| name | marketing-audit |
| description | Scores the whole marketing function across seven layers (research, positioning, offer, channels, funnel, creative, measurement), ranks the gaps by revenue impact, and hands back a 90-day fix order. Use when marketing feels busy but revenue is flat, or before committing budget to a new plan. |
| argument-hint | [website + whatever numbers and materials exist] |
Marketing Audit — find where the revenue leaks
Most marketing gets fixed at the wrong layer. Teams rewrite ads when the offer is broken, rebuild funnels when the positioning is mush, and buy tools when nobody can name the customer's top pain. This audit scores every layer in dependency order, so effort goes where the leak actually is — not where the work feels most comfortable.
Inputs
- Website, funnel numbers, live channels, recent campaigns, dashboards — whatever exists: $ARGUMENTS
- From
marketing-brief.md if present: the whole file.

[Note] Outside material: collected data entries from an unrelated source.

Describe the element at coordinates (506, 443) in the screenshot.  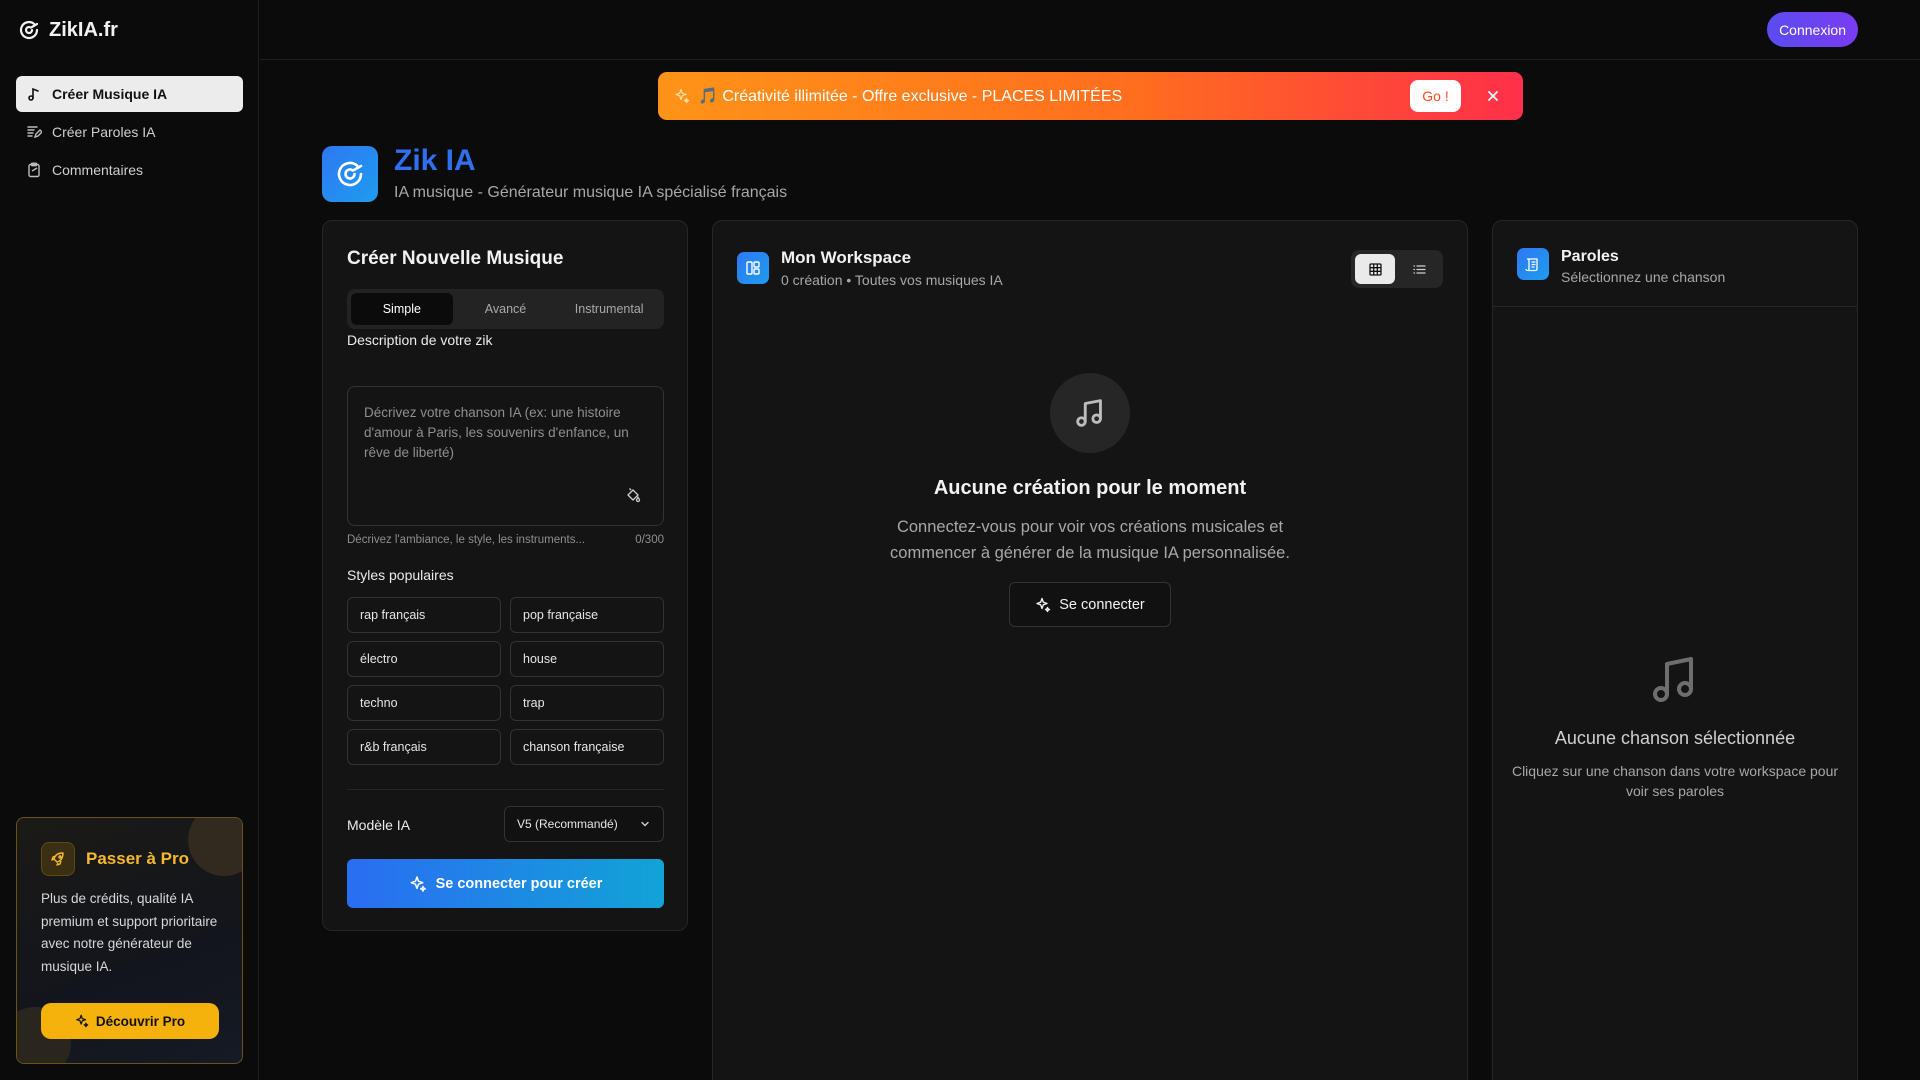
I see `description-input` at that location.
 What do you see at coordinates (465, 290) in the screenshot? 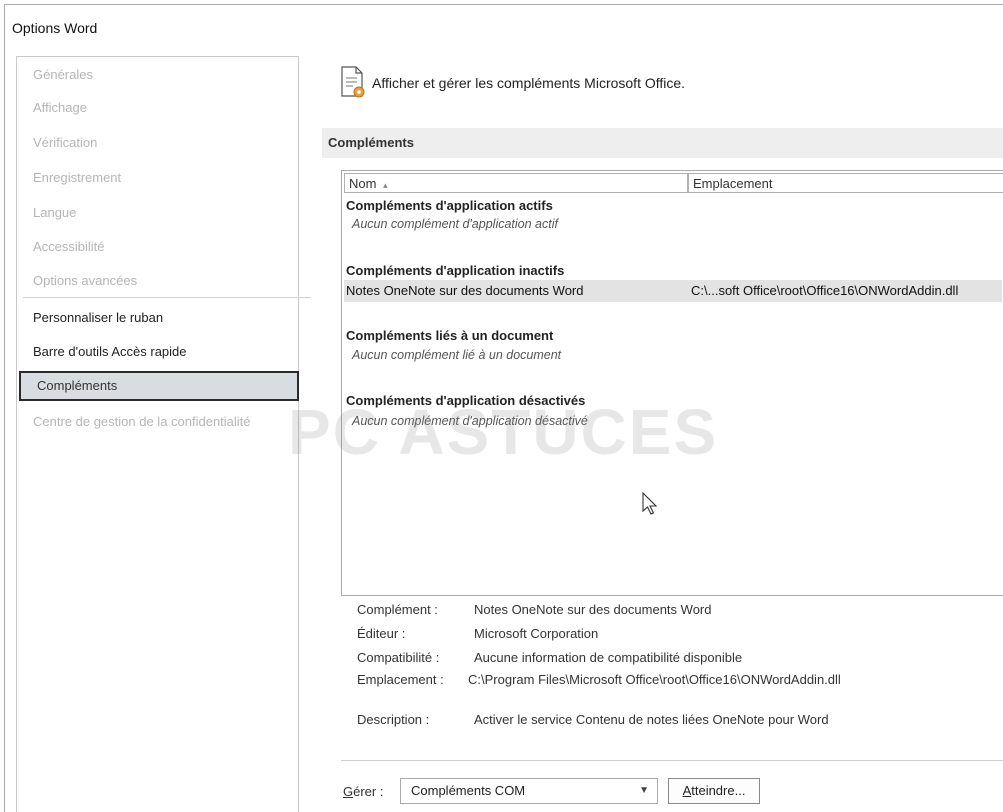
I see `addin-row-name: Notes OneNote sur des documents Word` at bounding box center [465, 290].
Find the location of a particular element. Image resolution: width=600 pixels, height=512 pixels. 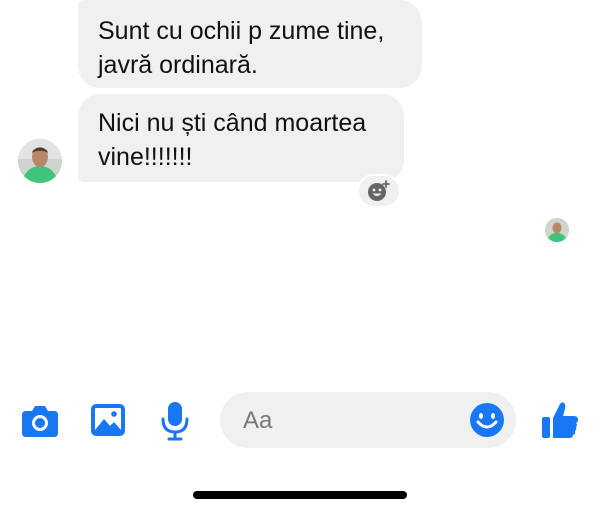

add-reaction-icon is located at coordinates (379, 190).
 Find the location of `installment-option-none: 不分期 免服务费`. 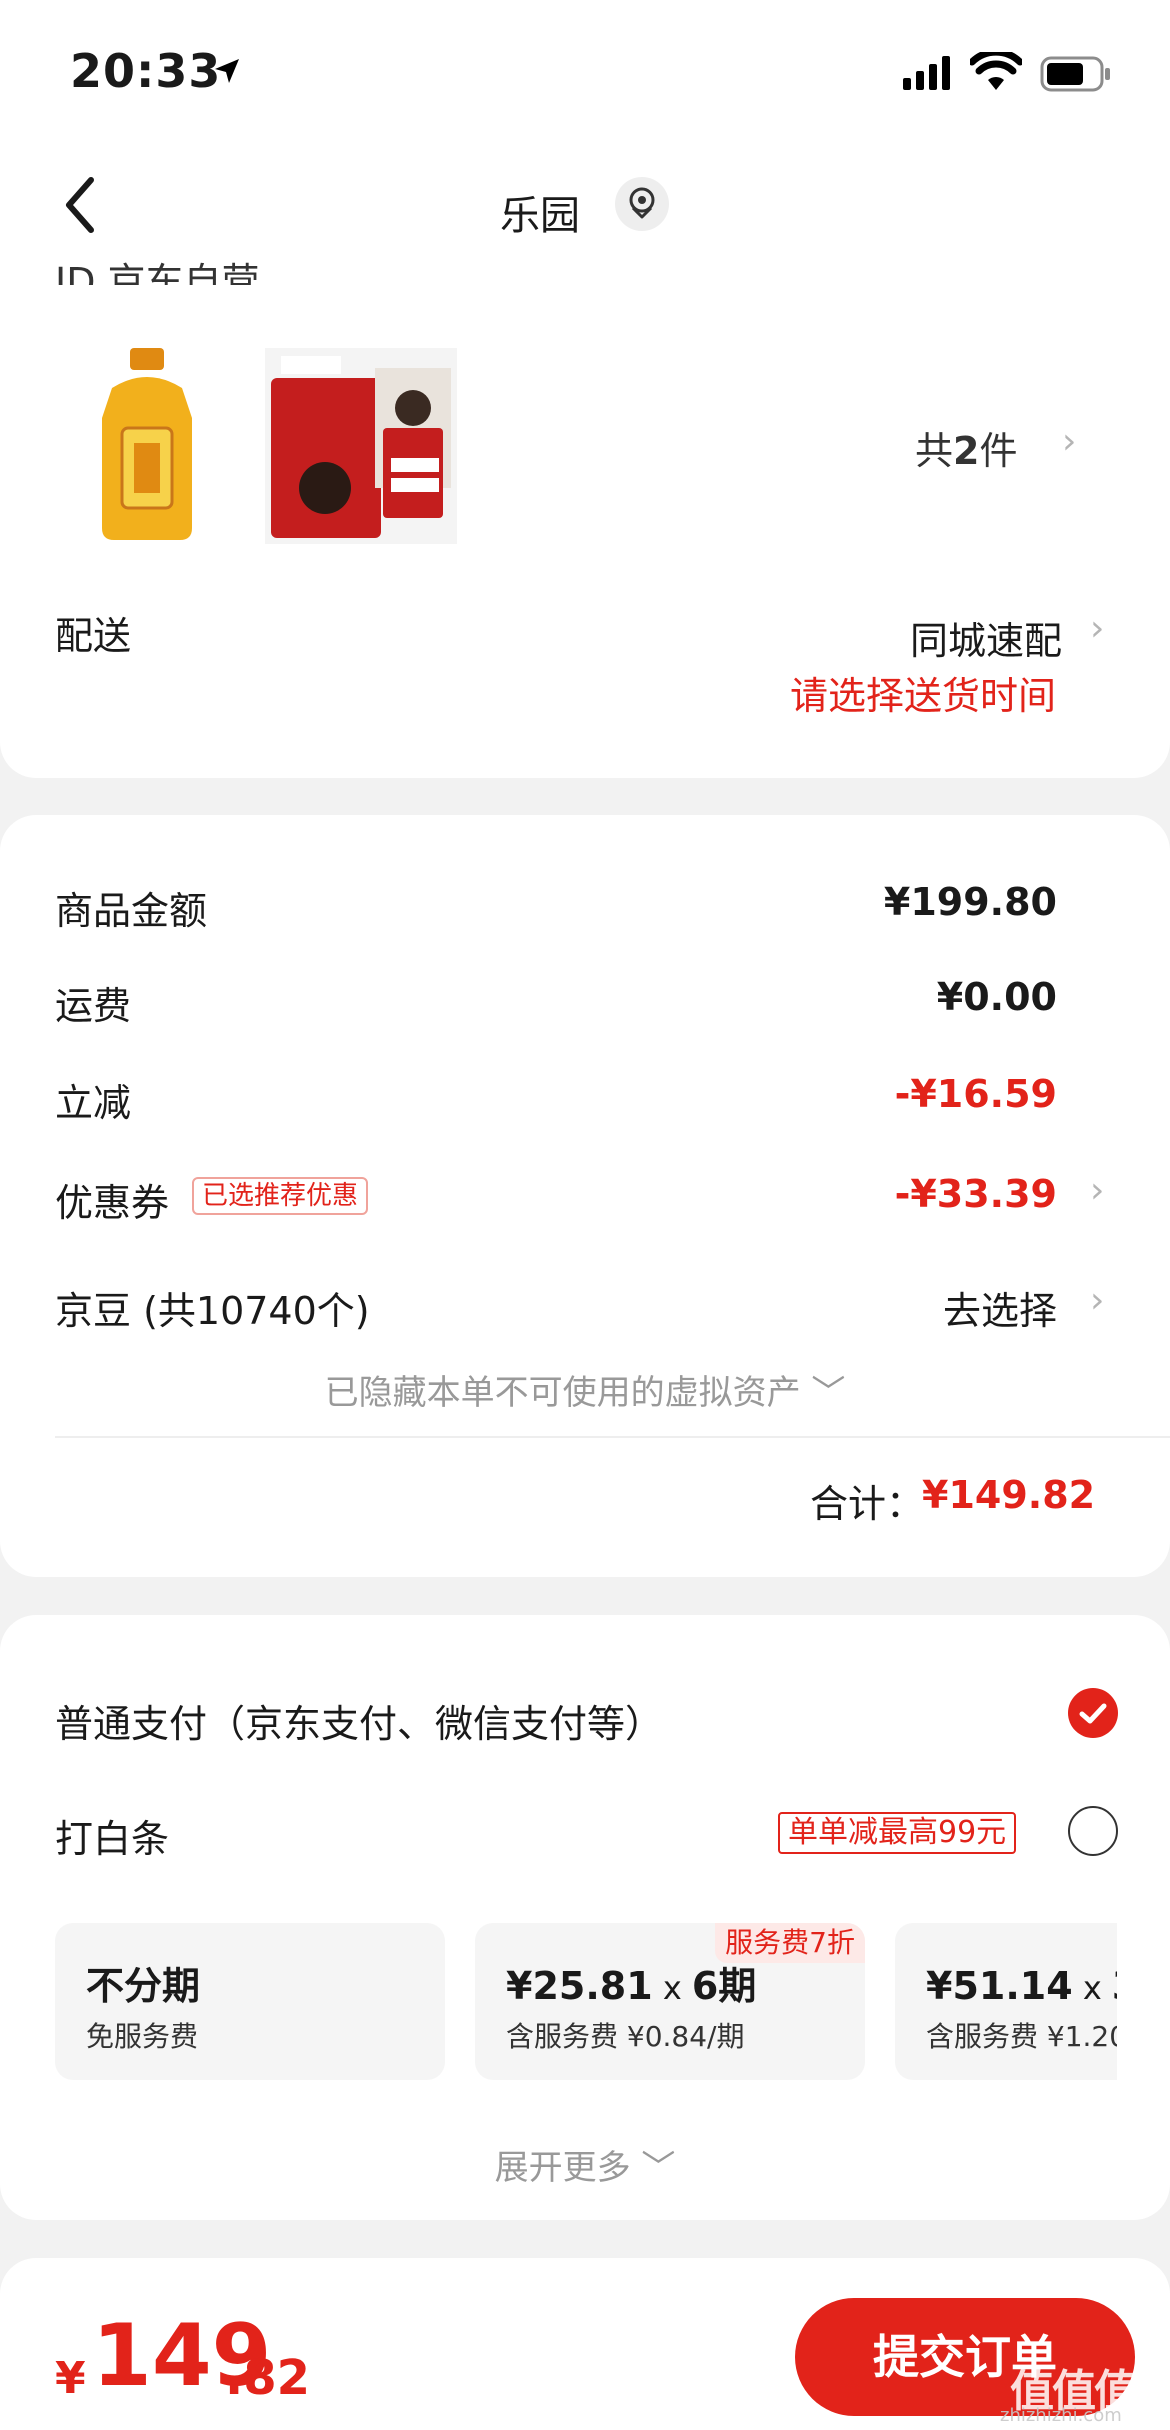

installment-option-none: 不分期 免服务费 is located at coordinates (250, 2002).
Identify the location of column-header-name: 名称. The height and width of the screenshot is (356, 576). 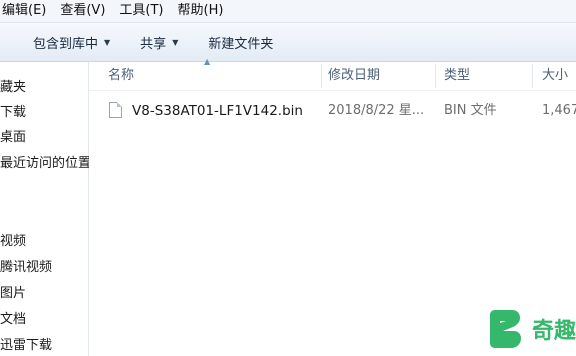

The state of the brief is itself evidence — empty or T3-graded sections are research gaps by definition.
Do this
- Inventory the evidence before scoring anything. What actually exists: customer research in the buyer's words, a written position, an offer one-pager, channel numbers, funnel numbers by stage, creative samples with results, a weekly dashboard. Missing evidence is a finding, not a reason to guess.
- Score seven layers 1–5, each with one line of evidence for the score:
- Research — is the customer known in their own words, or only in the company's words?
- Positioning — can anyone state who it is for, against what alternative, and the one difference?
- Offer — clear outcome, price logic, risk reversal, urgency that is real?
- Channels — one primary channel working, or five half-working?
- Funnel — stages mapped with numbers, or a website and hope?
- Creative — enough volume and variety to learn from, with results tracked per piece?
- Measurement — a north star with drivers, reviewed weekly?
- Run the dependency check. The layers are ordered: a 2/5 on positioning caps every layer downstream, however polished the creative looks. Flag any high score sitting on a broken upstream layer as unstable.
- Rank the gaps by revenue impact, not by score. For each gap, weigh the money it touches, how broken it is, and how fast it can be fixed — a small leak at the point of purchase can outrank a big one at the top.
- Write the 90-day fix order: one fix per fortnight at most, in dependency order, each routed to the skill that does the work — a mushy position to
/marketing:positioning-workshop, a weak offer to /marketing:offer-builder, missing customer language to /marketing:customer-deep-dive, no numbers to /marketing:kpi-tree.
- Name the score you trust least and the single input that would firm it up.
Output
A one-page audit: the seven-layer scorecard with evidence per score, the top three gaps with the revenue reasoning behind their ranking, the 90-day fix order with named skills, and the least-trusted score. An audit that needs a meeting to explain has failed.
Rules
- Scores follow evidence. A layer with no numbers and no written artefact cannot score above 2, however good it feels.
- Diagnose upstream before prescribing downstream. Never recommend creative fixes for a positioning problem.
- The fix order deletes before it adds. If the audit finds five half-run channels, the first fix is killing four, not starting a sixth.
- Revenue impact beats severity. Rank by money, not by how embarrassing the gap is.